Limitations include those related to the primary dataset. Although the NCDB contains the majority of cancer cases in the US, it may not be representative of cancer in the population as a whole. Additionally, Hispanic subgroups defined by NCDB are imperfect, with categories such as Central and South American grouping a number of communities together; certain non-descript groupings such as Other Spanish or NOS are also difficult to interpret.36 Grouping of Hispanic populations by race and country of origin may miss other important cultural factors that may play a role in health disparities, such as language or cross-cultural identity.

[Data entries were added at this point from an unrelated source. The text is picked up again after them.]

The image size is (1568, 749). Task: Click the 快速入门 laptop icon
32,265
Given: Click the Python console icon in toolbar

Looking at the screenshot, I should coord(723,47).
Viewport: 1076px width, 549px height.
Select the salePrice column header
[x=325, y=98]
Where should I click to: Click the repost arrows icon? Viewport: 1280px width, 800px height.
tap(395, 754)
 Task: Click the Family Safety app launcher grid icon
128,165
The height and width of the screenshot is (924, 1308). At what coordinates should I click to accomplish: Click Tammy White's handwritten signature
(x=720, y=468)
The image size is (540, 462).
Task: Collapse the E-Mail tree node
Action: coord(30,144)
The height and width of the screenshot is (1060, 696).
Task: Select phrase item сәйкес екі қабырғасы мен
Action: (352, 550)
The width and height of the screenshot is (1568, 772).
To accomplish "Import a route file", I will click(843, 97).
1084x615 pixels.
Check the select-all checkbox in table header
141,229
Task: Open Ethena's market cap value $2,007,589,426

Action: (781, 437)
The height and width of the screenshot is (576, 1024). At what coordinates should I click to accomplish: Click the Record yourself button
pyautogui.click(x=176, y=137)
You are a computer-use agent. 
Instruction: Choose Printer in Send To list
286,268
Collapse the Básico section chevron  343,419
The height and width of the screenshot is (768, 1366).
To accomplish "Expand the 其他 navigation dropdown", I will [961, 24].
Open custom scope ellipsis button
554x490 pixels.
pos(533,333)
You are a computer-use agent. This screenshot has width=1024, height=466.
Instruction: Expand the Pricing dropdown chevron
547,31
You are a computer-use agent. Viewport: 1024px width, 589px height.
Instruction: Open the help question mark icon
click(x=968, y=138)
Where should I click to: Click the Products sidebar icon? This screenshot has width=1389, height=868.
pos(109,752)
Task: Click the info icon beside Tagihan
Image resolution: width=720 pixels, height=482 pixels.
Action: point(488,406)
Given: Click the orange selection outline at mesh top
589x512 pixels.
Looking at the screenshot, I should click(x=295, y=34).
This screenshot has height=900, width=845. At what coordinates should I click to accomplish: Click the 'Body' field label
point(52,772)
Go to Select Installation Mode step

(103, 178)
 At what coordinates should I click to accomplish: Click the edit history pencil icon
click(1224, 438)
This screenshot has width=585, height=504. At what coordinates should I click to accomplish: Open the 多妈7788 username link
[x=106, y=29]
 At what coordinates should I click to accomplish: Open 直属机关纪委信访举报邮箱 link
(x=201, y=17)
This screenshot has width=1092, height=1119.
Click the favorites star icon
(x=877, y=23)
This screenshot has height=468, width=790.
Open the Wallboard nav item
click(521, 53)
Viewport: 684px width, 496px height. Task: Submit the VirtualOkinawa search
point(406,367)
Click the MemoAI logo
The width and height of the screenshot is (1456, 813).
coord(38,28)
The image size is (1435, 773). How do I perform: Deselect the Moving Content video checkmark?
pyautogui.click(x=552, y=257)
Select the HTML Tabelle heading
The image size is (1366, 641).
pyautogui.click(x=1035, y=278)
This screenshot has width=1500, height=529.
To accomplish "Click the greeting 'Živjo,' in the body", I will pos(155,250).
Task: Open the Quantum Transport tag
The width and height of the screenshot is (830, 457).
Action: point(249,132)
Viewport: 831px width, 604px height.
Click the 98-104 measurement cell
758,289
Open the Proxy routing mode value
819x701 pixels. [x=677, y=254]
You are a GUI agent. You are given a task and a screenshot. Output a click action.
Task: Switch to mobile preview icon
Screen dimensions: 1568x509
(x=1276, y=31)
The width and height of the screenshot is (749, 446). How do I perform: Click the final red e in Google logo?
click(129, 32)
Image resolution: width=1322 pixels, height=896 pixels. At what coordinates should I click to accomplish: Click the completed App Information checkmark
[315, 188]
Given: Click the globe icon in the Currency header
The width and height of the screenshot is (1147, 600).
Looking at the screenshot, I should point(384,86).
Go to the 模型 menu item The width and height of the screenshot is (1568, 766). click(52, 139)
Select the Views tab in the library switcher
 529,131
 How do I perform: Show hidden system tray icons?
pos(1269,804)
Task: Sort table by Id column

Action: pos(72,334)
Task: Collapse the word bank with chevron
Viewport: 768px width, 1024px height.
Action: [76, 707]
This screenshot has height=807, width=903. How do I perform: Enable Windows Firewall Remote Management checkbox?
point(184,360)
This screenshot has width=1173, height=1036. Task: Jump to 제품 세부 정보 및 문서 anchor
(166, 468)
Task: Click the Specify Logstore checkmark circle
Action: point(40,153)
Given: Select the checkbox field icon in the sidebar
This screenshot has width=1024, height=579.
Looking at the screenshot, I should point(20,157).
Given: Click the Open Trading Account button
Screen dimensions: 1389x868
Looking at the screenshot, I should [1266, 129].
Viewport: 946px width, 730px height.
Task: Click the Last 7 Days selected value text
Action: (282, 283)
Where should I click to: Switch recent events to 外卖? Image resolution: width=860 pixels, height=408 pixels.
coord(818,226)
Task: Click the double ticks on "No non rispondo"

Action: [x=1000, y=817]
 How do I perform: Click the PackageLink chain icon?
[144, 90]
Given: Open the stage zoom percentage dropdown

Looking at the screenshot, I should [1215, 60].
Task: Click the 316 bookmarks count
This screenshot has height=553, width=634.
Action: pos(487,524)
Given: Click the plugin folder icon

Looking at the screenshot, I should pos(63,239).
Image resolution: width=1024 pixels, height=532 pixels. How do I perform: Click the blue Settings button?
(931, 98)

We also acknowledge that large population studies can miss the vast heterogeneity within cultural identity groups and recognize that an individual patient’s identity goes beyond their cultural and/or ethnic groups. Certain groupings created due to small sample size, such as ‘Hispanic Other’, may obscure potential disparities within traditionally underrepresented groups, such as Indigenous populations. Missingness in the data should also be acknowledged, particularly with regard to patient receptor status; nearly 40–50% of patients were missing information on the receptor status in each of the subgroups. Lastly, we recognize the imperfect nature of socioeconomic corrections given neighborhood-level data on income and education available in NCDB, as uncaptured disparities due to structural racism may not be adjusted for accurately.

Future Study

Our findings support several areas of future exploration. While this work suggests that socioeconomic status may mediate some of the observed disparities among Hispanic populations, further studies with more granular patient-level data are needed to validate this observation. Additionally, some groups, such as Mexican populations, continued to have higher odds of presenting at later-stage cancer in spite of adjustment for socioeconomic status, suggesting other mechanisms may be at play. Future studies should also explore language, social ties, cultural factors, and differential participation in cancer screening that may account for some of the observed disparities. Furthermore, studies should explore the role of acculturation and immigration in healthcare access and stage at presentation; differences may be observed between newly arrived immigrants and other immigrant populations who spent prolonged periods of time in the US. Disparities may further exist due to differences in geographic settlement of Hispanic subpopulations and access to targeted resources, which merit further exploration. Additionally, differences between Hispanic Black and non-Hispanic Black populations remain relatively understudied. Despite significant genetic admixture among Hispanic populations, future research could also consider exploring any potential differences in prevalence of known genetic mutations between Hispanic subgroups. Given their aggregation in this study, populations such as Central and South Americans should be better examined in future work. Importantly, qualitative studies are necessary to shed further light on the reasons underlying the observed disparities, and may help to clarify modifiable factors that could be leveraged to promote equity. From a treatment perspective, future studies should also consider access to treatment in these populations, with particular focus on any differential access to breast conservation versus mastectomy with or without reconstruction. Further work is needed to identify the causes of these disparities and may take the form of qualitative research.

Conclusion

There are significant disparities in breast cancer stage at presentation across Hispanic populations stratified by race and country of origin, with socioeconomic status potentially playing a large role in the observed disparities. Further research on potential mechanisms, including language, environmental, and cultural factors, should be explored to guide development of targeted interventions to improve both economic and access inequities, which could lead to improved outcomes in vulnerable Hispanic subpopulations.